RECORDS SUPPLIED -

Segment Open

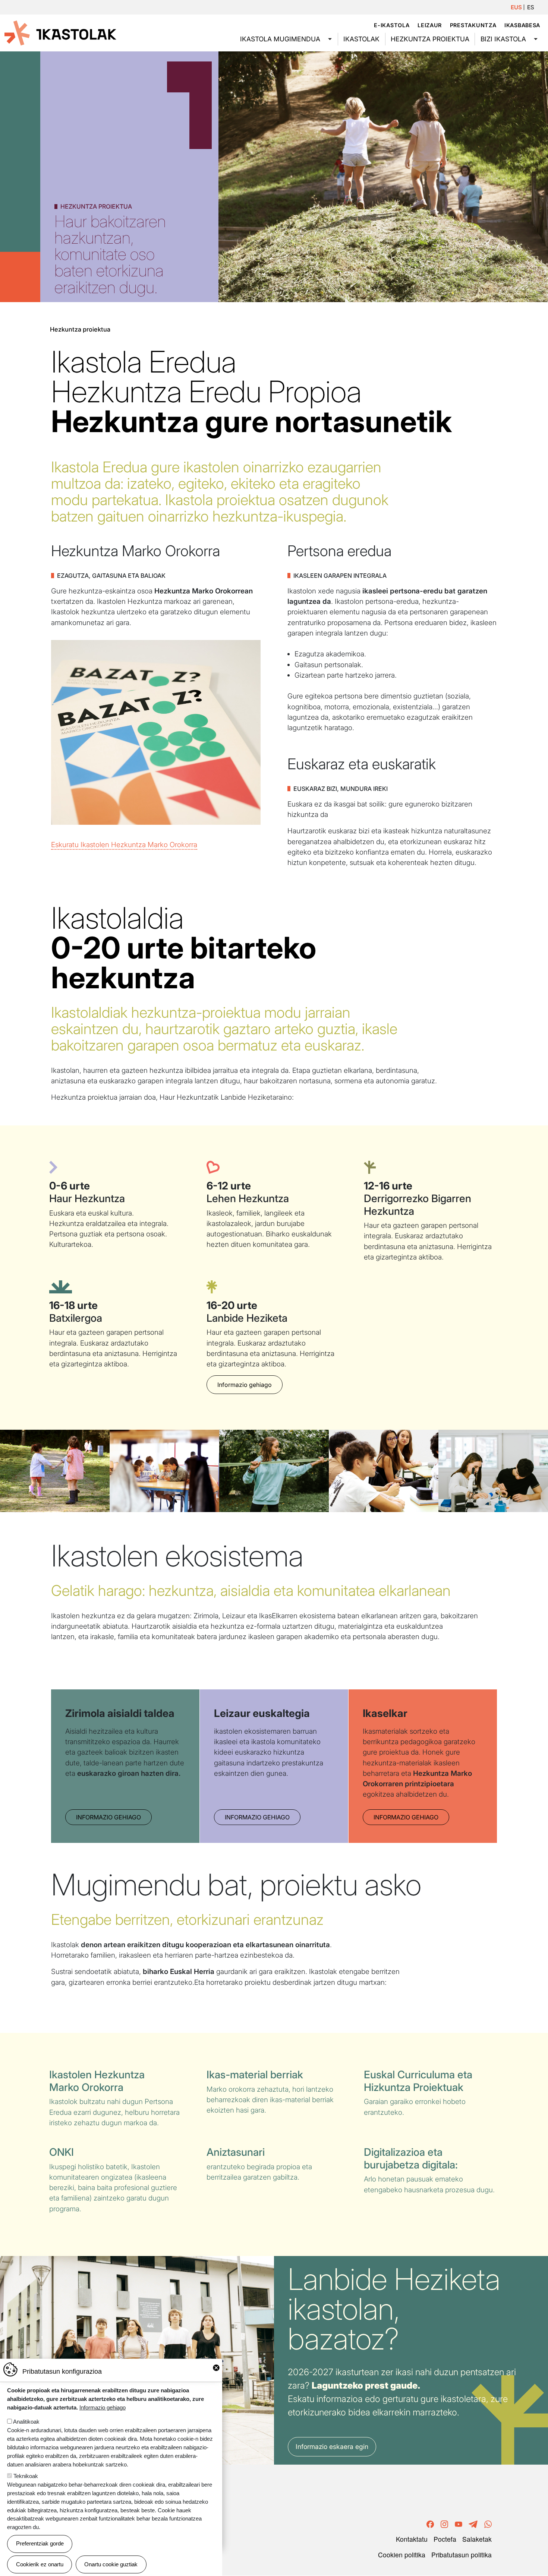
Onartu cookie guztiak (111, 2564)
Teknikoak (25, 2476)
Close (216, 2367)
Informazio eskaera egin (332, 2446)
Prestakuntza (473, 25)
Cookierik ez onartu (39, 2564)
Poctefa (445, 2539)
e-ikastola (391, 25)
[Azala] (60, 32)
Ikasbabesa (522, 25)
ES (530, 7)
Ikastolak (361, 39)
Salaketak (477, 2539)
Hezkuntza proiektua (430, 39)
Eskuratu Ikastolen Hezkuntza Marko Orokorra (124, 844)
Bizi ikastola (503, 39)
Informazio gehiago (244, 1384)
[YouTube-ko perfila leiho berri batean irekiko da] (458, 2523)
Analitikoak (26, 2421)
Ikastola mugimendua (280, 39)
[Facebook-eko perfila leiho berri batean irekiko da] (430, 2523)
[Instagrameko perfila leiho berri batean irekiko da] (444, 2523)
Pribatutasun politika (461, 2554)
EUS (516, 7)
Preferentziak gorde (40, 2543)
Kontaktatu (412, 2539)
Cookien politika (401, 2554)
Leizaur (430, 25)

Segment Closed

GOAL OF THE EXERCISE - The lines from the one with "Pribatutasun politika (461, 2554)" through the final line of the data are to be reproduced exactly, both included, with no other lines.

TASK RESPONSE -
Pribatutasun politika (461, 2554)
EUS (516, 7)
Preferentziak gorde (40, 2543)
Kontaktatu (412, 2539)
Cookien politika (401, 2554)
Leizaur (430, 25)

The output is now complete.